OpenAI Publishes Multipath Reliable Connection for AI Training Networks

OpenAI has published a new networking protocol built to make large-scale AI training clusters faster, more efficient, and more resilient. The protocol, called Multipath Reliable Connection, or MRC, has been released as an open specification through the Open Compute Project.

MRC was developed in collaboration with Microsoft, AMD, Broadcom, Nvidia, and Intel. Its main focus is straightforward: help massive GPU clusters handle two problems that become harder as AI infrastructure grows — network congestion and hardware failures.

The protocol is already running inside OpenAI and Microsoft’s largest training facilities, including the Oracle site in Abilene, Texas, and Microsoft’s Fairwater supercomputers. It has also been used to train GPT-5.5 and other models.

How MRC Helps Large GPU Clusters Avoid Network Congestion

MRC uses a method called packet spraying, which spreads data across hundreds of network paths at the same time. Instead of pushing traffic through one route and risking congestion, the protocol scatters packets across many available paths.

That matters because large AI training clusters depend on constant, high-volume communication between GPUs. When one network path becomes overloaded, the whole job can slow down. MRC is designed to prevent that kind of bottleneck before it becomes a problem.

According to OpenAI networking lead Mark Handley, this packet-spraying approach creates flatter networks that use less power and compute.

MRC Reroutes Traffic in Microseconds When Paths Fail

MRC is also designed for resilience. When a network path fails, the protocol can detect the failure and reroute traffic in microseconds.

That fast response allows training jobs to keep running without interruption. In large-scale AI training, even small failures can create serious delays, so the ability to route around problems quickly is a core part of the protocol’s value.

MRC and SRv6 Reduce Switch-Level Routing Work

MRC also works with SRv6, or IPv6 Segment Routing. SRv6 sets exact data paths through the network instead of forcing switches to make routing decisions along the way.

That can reduce energy use at the switch level because switches have less routing work to do. The data path is already prescribed, so the network can move traffic more directly and efficiently.

Greg Steinbrecher, OpenAI’s workload lead, described the goal this way: “We want to use as much compute as we can get, but also we want to make sure that we're using it efficiently and effectively, and this is a critical component of that.”

OpenAI Positions MRC as an Industry Standard, Not a Competitive Edge

OpenAI is not framing MRC as a technology it wants to keep as a private advantage. Instead, the company is pushing it as a way to move the broader industry beyond what it sees as a legacy bottleneck.

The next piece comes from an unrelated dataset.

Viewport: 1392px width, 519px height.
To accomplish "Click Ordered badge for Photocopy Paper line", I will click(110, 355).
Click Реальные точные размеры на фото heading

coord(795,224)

Steinbrecher said that several companies have created their own in-house networking protocols, and that this kind of fragmentation creates problems for the networking industry.

“Several players in the industry have their own in-house implementations of protocols … that type of market fragmentation is bad for the networking industry,” he said. “You want everyone's energy going in one direction and pushing together, and then everyone moves faster as a result.”

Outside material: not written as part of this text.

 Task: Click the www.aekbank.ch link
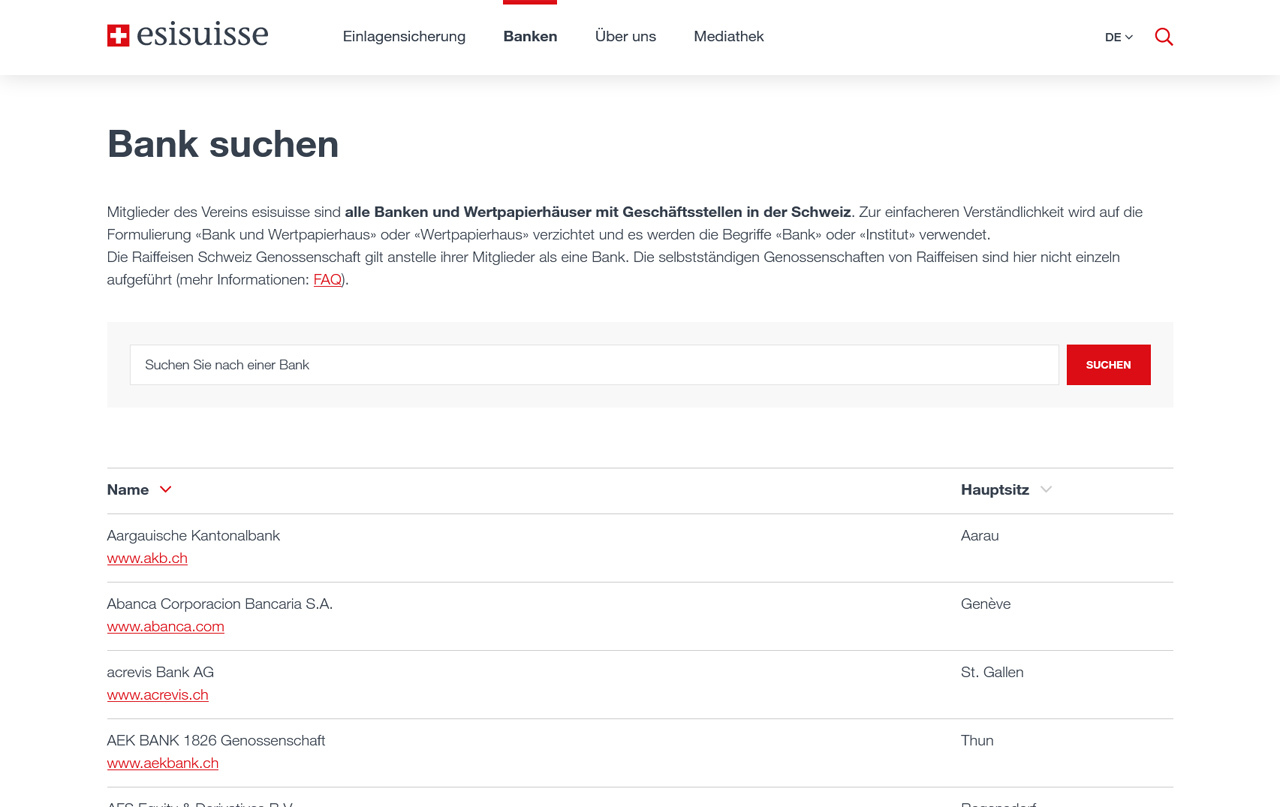coord(162,762)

Why an Open MRC Specification Matters for AI Data Centers

The release comes as the AI industry faces growing pressure on compute resources. Large training runs need massive amounts of GPU capacity, and the networks connecting those GPUs have to keep up.

By making MRC an open standard, OpenAI and its collaborators aim to speed up adoption of Ethernet-based AI fabrics. The move also reduces reliance on proprietary networking stacks.

That shift could influence how data centers are built for the next generation of AI training. Instead of each company pushing separate networking approaches, MRC is intended to give the industry a shared direction.

Key Benefits of the MRC Networking Protocol

MRC is designed around a few clear advantages for large-scale AI infrastructure:

  • Less congestion: Packet spraying distributes traffic across hundreds of paths.
  • Higher resilience: Failed paths can be detected and bypassed in microseconds.
  • Improved efficiency: Flatter networks can consume less power and compute.
  • Lower switch workload: SRv6 prescribes exact paths through the network.
  • Reduced fragmentation: An open standard gives the industry a shared protocol direction.
  • Support for Ethernet-based AI fabrics: The specification aims to accelerate adoption beyond proprietary networking stacks.

MRC in OpenAI and Microsoft Training Facilities

MRC is not only a proposed standard. It is already deployed in major training environments used by OpenAI and Microsoft.

Those deployments include the Oracle site in Abilene, Texas, and Microsoft’s Fairwater supercomputers. In those facilities, the protocol has supported training for GPT-5.5 and other models.

That practical use gives MRC a direct connection to real large-scale AI training operations, not just future infrastructure planning.